İnsanları Allah’a, Allah’ın dinine davet etmek, başlı başına bir ibadettir. Bunun için ortaya konulan her çaba ve gayret salih amelden sayılır. Davet; imanlı olarak İslâm dininin esaslarını anlatmak, insanların onu benimsemelerini ve dinin koyduğu esaslara göre yaşamalarını sağlama çabası içerisinde olmaktır. Lügatte davet kelimesi, De'ave fiilinden masdar olup çağırmak, nida etmek, sevk etmek, dua veya bedduada bulunmak; birisini yemek ve ziyafete çağırmak manalarına gelmektedir. Bir isim olarak da kullanılan davet lâfzı, lügat itibariyle herhangi bir çağrıya işaret eder. İslâm ıstılahında ise davet tabiri ile sadece İslâm'a yapılan çağrı kastedilmektedir.

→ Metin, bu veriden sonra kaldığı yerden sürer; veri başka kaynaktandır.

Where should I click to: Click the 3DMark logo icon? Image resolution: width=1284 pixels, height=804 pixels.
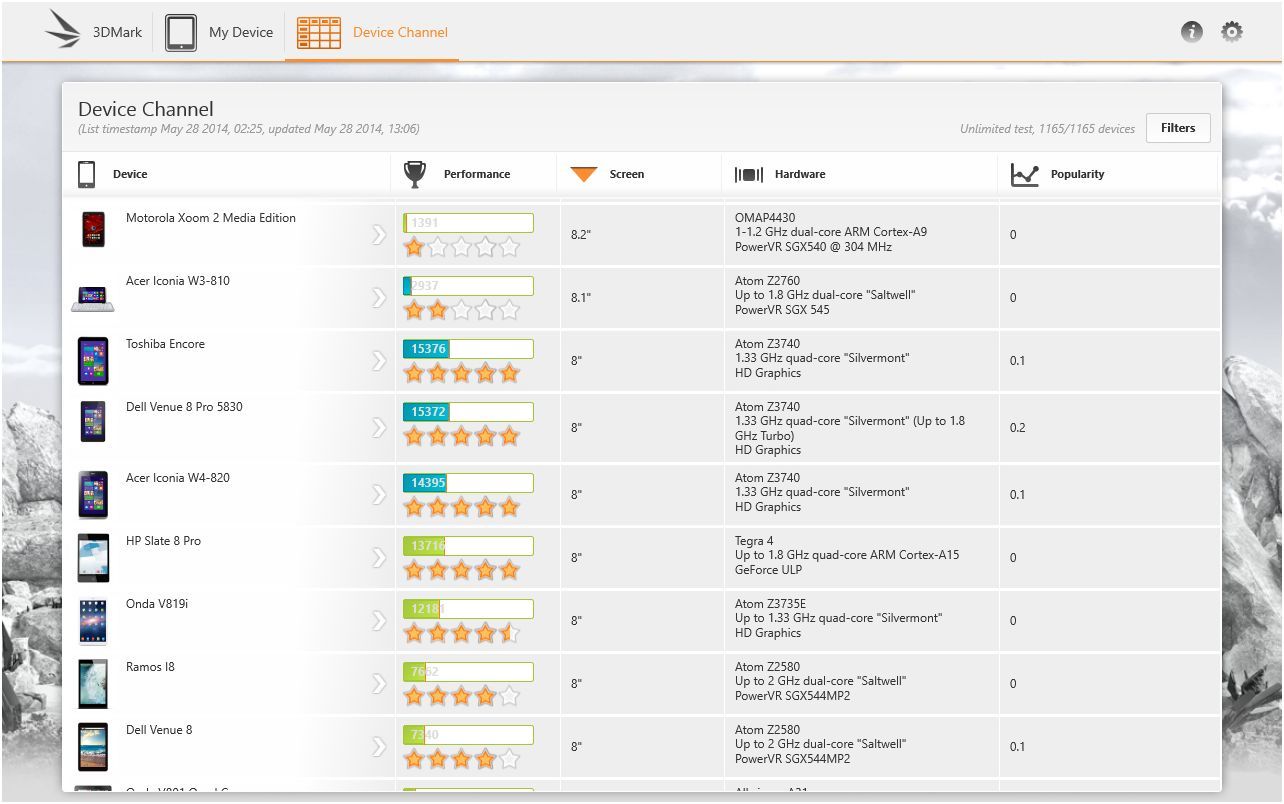(x=62, y=31)
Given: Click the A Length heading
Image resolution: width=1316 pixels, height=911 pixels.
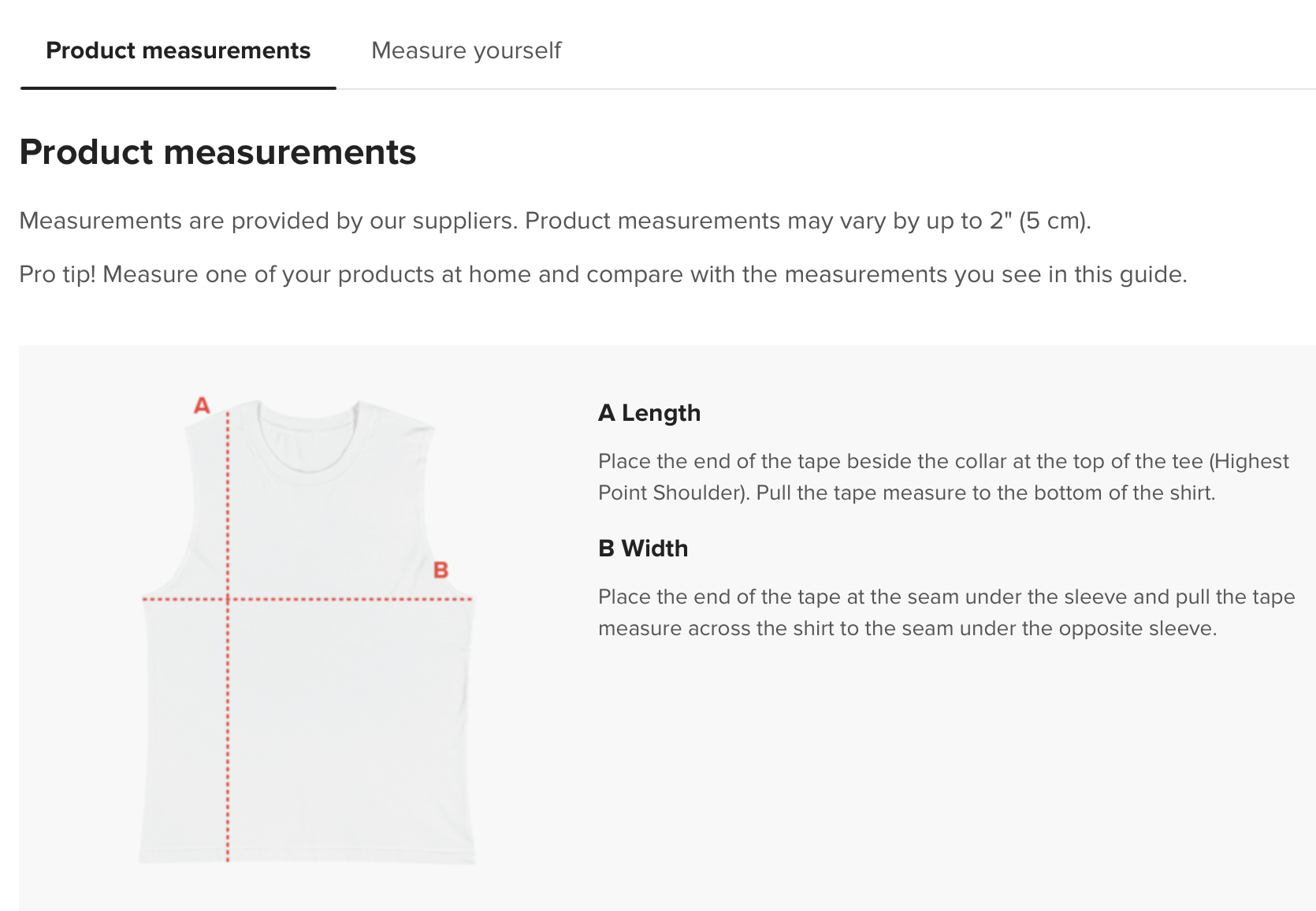Looking at the screenshot, I should click(x=649, y=413).
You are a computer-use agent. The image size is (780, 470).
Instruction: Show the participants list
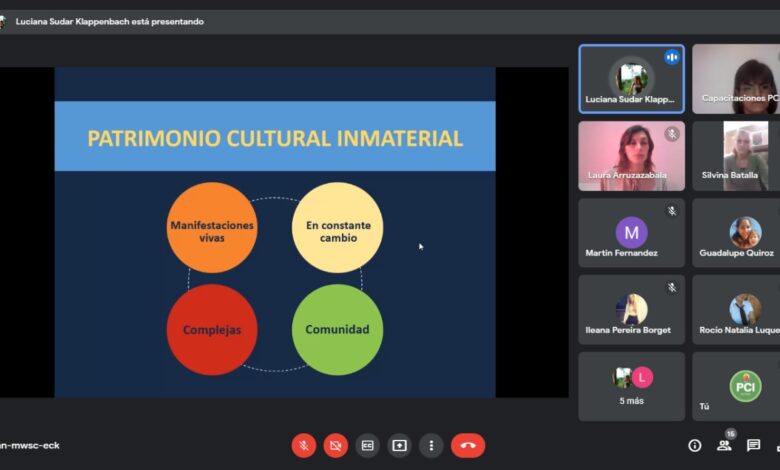point(724,446)
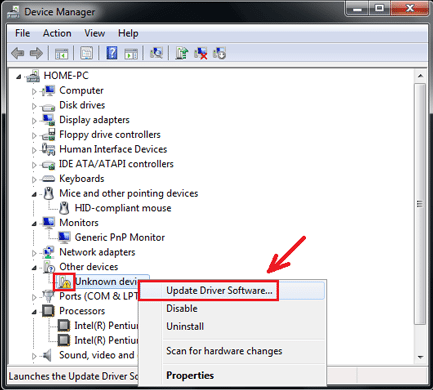Image resolution: width=433 pixels, height=390 pixels.
Task: Click the Forward arrow toolbar icon
Action: pyautogui.click(x=36, y=53)
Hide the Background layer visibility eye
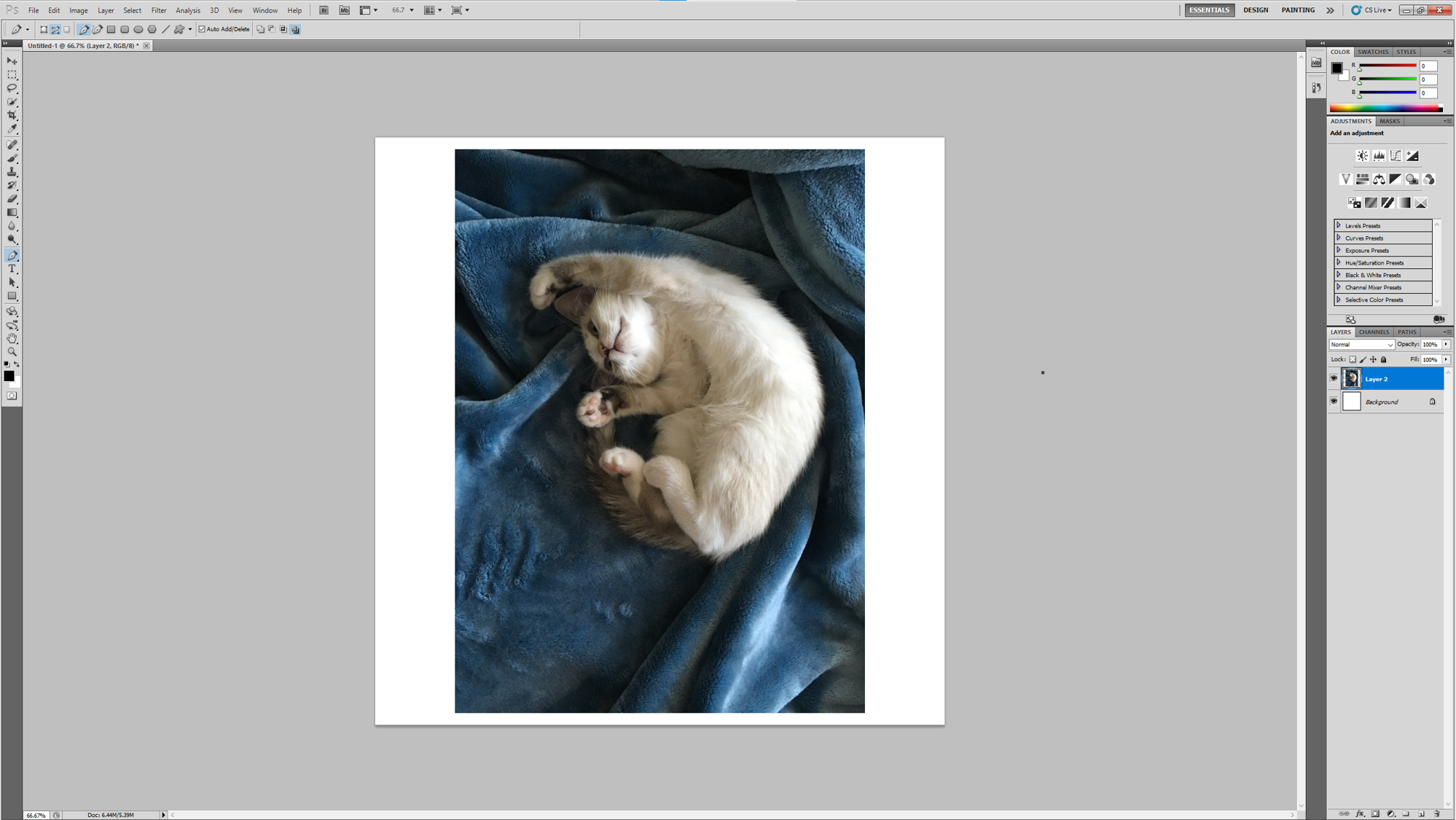This screenshot has height=820, width=1456. [1334, 402]
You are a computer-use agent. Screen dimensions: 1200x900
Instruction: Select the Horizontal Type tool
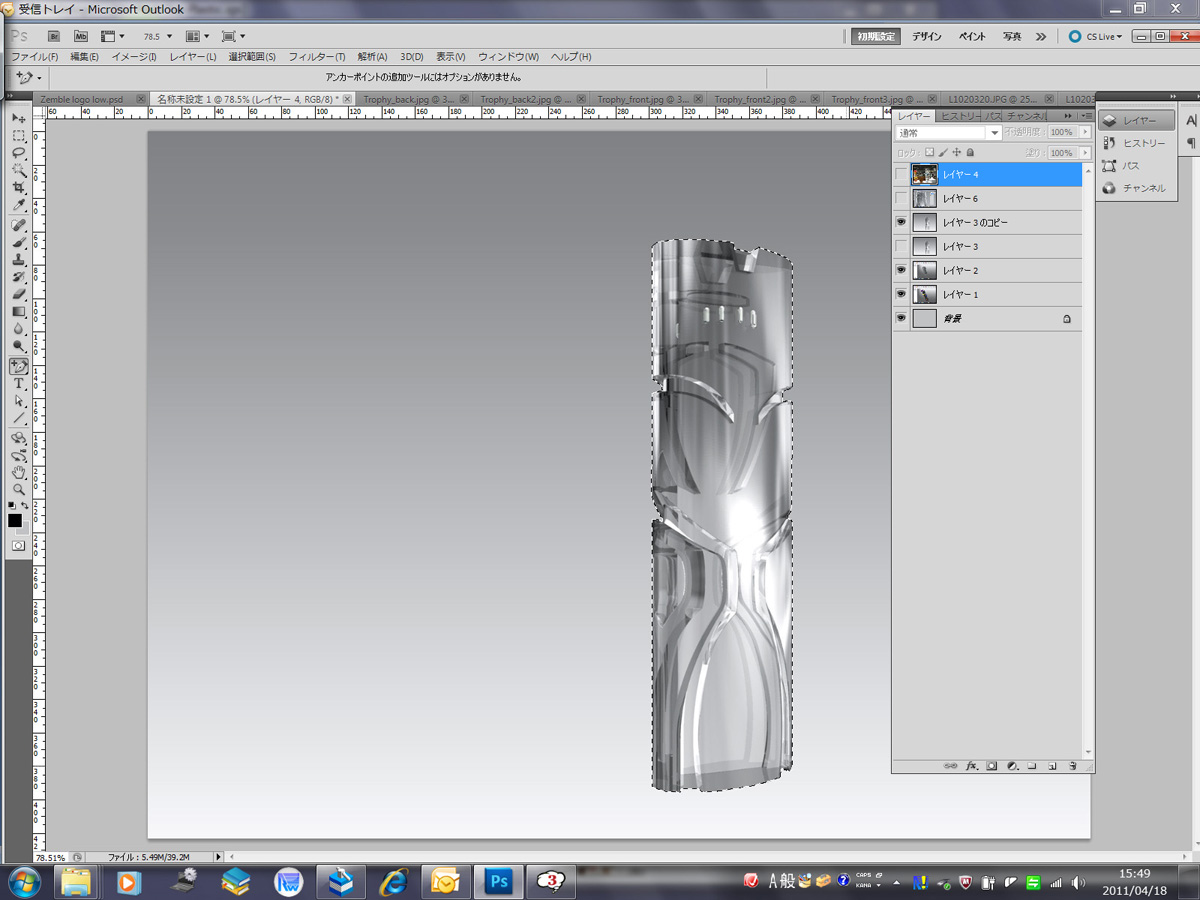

İslâm'a davet, İslâm'ın ele aldığı bütün konularda geçerlidir. Dünya işlerinde de, ahiret işlerinde de İslâm'ın getirdiği esasların tüm beşeriyete intikal ettirilmesi, davetin kapsamına girmektedir. Bu bakımdan İslâm davetinin geniş bir tatbikat alanı ve geniş bir muhatap kitlesi vardır. Davetin yapılacağı bu kitle, sadece müslüman olmayan kimselerden ibaret değildir. Kâfirlerin yanı sıra, münafıklar ve müslümanlar da kendilerine İslâm davetinin sunulacağı muhatap zümreyi oluştururlar; yani kısa ifadesiyle tüm bir beşeriyet, davet faaliyeti ile karşı karşıyadır. Her ne kadar bazı araştırıcılar davet kelimesinden, sadece müslüman olmayanları müslüman olmaya çağırma işini anlamakta ve o şahsın zahiren müslüman olması veya "müslüman oldum" demesi ile davet faaliyetinin tamam olduğunu zannetmekte; müslüman olan kişiye İslâm'ın anlatılması işini, tebliğ, vaz, irşâd gibi kelimelerle karşılamakta iseler de, bu ayrım doğru değildir. Çünkü Kur'an-ı Kerim'de davet, tebliğ, inzâr, vaz, nasihat, emr bi'l ma'rûf (iyiliği emretmek), nehy ani'l-münker (kötülükten sakındırmak) gibi tabirler birbiri yerine kullanılmıştır. Meselâ: "Ey Peygamber! Rabbinden sana indirileni tebliğ et. " (Mâide, 5/67) ayetinde Hz. Peygamber'den yapması. istenen tebliğ, hem müslümanlara, hem de gayr-i müslimlere Kur'an hakikatlerinin anlatılmasıdır, yani davettir. "Rabbinin yoluna davet et. " (Nahl, 16/125) ayetinde davetin kimlere yönelik olarak yapılacağı açıkça zikredilmemiştir. Bilindiği gibi Kur'an-ı Kerim, tek bir zümreyi hidayete çağırmak için değil, bütün insanları saadete erdirmek üzere gönderilmiş bir kitaptır. Bu sebeple bu ayette geçen davet faaliyetinin kapsamına bütün bir beşeriyet girecektir.